ACTION ITEM: Extract from the entries below, exactly as given, only the lines from the line containing "Given: Click the Задается принтером combo box" to the line containing "Click the DUSK", both lines included.

(Stored data)
* * * * *
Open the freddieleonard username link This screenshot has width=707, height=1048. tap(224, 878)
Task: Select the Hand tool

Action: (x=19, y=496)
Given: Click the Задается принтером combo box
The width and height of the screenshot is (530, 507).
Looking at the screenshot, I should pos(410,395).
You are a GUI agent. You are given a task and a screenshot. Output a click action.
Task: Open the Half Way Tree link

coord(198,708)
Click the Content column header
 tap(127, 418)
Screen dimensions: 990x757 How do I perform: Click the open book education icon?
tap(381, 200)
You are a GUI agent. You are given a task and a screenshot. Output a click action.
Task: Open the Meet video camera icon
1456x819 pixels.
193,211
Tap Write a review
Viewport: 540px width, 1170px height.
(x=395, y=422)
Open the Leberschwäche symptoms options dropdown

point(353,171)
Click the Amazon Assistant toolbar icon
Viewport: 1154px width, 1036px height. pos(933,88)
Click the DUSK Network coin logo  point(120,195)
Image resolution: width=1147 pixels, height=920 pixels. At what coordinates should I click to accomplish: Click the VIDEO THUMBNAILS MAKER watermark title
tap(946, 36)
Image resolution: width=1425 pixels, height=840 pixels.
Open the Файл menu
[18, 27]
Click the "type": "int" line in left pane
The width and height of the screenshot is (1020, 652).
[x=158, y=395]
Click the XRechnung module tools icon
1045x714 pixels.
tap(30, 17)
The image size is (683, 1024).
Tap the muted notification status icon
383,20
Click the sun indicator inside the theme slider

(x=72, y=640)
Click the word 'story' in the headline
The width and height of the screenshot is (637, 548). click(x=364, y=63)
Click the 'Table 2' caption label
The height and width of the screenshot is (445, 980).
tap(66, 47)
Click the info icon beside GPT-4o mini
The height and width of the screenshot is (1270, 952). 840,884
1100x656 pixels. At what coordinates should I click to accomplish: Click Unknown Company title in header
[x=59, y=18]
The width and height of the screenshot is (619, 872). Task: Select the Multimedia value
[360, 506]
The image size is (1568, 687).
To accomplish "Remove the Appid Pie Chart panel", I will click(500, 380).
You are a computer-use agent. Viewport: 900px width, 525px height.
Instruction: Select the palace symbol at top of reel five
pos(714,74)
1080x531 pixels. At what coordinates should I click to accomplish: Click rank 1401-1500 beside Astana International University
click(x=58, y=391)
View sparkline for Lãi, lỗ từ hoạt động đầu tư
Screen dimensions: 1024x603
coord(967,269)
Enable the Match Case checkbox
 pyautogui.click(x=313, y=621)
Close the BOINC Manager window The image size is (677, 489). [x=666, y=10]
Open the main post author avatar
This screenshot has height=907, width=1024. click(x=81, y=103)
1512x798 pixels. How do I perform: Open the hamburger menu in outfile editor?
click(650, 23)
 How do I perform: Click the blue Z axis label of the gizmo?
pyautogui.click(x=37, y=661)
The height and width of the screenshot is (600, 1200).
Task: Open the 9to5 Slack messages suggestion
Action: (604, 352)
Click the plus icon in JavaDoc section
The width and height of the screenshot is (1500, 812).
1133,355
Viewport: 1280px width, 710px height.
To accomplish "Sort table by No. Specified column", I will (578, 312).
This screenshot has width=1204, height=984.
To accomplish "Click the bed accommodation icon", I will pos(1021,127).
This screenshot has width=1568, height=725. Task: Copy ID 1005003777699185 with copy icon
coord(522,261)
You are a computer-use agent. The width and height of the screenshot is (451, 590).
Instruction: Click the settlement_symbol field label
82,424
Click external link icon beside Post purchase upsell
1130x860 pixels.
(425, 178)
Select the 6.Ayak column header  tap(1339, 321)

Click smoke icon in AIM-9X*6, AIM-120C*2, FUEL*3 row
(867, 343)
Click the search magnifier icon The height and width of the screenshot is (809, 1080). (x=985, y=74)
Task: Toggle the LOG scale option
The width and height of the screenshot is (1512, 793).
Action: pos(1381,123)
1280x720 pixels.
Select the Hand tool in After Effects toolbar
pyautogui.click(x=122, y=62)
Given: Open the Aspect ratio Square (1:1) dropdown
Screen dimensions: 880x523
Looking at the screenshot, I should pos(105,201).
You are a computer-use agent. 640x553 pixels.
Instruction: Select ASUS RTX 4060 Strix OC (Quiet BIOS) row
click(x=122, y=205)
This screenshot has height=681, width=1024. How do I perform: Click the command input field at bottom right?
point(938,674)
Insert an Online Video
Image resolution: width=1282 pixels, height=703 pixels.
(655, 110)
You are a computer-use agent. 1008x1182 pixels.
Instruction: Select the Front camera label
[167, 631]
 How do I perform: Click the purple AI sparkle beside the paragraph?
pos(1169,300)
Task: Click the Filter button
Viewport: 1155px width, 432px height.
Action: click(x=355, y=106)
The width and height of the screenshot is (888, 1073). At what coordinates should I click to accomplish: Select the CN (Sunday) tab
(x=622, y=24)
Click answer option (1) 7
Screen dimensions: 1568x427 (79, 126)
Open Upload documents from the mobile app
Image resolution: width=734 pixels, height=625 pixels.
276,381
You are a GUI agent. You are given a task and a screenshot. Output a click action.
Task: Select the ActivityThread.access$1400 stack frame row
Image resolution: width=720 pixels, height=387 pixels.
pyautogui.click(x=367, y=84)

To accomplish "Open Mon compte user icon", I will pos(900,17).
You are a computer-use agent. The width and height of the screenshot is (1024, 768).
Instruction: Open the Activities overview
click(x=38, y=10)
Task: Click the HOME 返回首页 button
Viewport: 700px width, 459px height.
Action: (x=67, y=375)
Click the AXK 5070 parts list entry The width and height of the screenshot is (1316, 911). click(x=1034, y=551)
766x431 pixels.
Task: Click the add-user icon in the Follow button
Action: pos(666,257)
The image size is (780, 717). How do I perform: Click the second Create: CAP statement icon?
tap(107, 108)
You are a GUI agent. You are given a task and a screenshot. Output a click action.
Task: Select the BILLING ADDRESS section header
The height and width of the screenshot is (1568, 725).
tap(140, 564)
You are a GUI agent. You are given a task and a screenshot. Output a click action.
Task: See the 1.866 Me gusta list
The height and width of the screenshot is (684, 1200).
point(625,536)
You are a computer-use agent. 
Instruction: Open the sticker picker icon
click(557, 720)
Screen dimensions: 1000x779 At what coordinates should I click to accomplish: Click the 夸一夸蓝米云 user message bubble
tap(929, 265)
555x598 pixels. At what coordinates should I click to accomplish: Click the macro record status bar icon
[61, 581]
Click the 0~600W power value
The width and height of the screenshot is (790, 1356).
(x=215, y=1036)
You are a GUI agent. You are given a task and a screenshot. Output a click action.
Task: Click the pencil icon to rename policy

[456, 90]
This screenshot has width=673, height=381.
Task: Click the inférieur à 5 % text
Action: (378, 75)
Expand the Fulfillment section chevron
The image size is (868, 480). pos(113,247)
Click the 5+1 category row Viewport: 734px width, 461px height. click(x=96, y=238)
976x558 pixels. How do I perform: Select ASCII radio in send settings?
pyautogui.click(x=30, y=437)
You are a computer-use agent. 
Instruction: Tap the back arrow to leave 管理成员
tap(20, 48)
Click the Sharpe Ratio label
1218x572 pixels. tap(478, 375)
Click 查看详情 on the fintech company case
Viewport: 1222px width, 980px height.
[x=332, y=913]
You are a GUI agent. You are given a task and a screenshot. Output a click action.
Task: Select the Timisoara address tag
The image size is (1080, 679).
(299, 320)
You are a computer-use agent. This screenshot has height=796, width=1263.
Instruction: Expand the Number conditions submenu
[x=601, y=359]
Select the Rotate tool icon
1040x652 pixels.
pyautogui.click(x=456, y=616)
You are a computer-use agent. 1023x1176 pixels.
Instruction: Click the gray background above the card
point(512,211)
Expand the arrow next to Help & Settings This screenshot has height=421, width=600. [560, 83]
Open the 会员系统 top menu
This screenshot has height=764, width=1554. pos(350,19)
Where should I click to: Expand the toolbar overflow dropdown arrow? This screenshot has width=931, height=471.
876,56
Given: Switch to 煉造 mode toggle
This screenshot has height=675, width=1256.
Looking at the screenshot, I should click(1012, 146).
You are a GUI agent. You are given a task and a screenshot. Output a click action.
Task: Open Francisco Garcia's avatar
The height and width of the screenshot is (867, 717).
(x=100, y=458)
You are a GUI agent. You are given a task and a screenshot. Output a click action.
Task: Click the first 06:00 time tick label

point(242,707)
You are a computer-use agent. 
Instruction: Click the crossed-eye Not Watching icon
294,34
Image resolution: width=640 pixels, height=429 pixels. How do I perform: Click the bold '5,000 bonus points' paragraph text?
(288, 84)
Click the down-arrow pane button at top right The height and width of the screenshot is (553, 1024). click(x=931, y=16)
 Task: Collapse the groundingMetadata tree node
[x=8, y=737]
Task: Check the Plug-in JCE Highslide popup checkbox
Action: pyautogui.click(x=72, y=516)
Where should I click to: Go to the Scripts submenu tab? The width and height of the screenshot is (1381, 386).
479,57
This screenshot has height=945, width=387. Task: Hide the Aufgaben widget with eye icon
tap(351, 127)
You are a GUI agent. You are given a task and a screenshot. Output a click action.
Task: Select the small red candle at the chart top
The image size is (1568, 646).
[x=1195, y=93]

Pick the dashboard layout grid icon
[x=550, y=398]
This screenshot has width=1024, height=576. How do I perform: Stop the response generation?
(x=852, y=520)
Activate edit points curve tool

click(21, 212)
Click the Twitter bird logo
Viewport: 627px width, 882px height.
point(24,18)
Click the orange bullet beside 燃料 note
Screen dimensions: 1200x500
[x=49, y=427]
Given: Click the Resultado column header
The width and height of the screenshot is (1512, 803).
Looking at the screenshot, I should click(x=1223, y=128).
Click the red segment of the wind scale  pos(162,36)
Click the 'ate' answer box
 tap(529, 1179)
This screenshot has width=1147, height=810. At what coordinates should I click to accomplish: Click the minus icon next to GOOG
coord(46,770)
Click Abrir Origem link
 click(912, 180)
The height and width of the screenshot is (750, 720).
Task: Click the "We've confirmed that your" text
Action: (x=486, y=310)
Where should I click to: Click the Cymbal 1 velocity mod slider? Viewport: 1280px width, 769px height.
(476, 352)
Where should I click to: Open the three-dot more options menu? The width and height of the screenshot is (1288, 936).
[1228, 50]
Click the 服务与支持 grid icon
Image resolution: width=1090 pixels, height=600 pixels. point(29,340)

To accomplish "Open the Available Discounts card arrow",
* * * * *
RESPONSE BOX:
Given: Click the Задается принтером combo box
The width and height of the screenshot is (530, 507).
Looking at the screenshot, I should pos(410,395).
You are a GUI agent. You are given a task and a screenshot. Output a click action.
Task: Open the Half Way Tree link

coord(198,708)
Click the Content column header
 tap(127, 418)
Screen dimensions: 990x757 How do I perform: Click the open book education icon?
tap(381, 200)
You are a GUI agent. You are given a task and a screenshot. Output a click action.
Task: Open the Meet video camera icon
1456x819 pixels.
193,211
Tap Write a review
Viewport: 540px width, 1170px height.
(x=395, y=422)
Open the Leberschwäche symptoms options dropdown

point(353,171)
Click the Amazon Assistant toolbar icon
Viewport: 1154px width, 1036px height. pos(933,88)
Click the DUSK Network coin logo  point(120,195)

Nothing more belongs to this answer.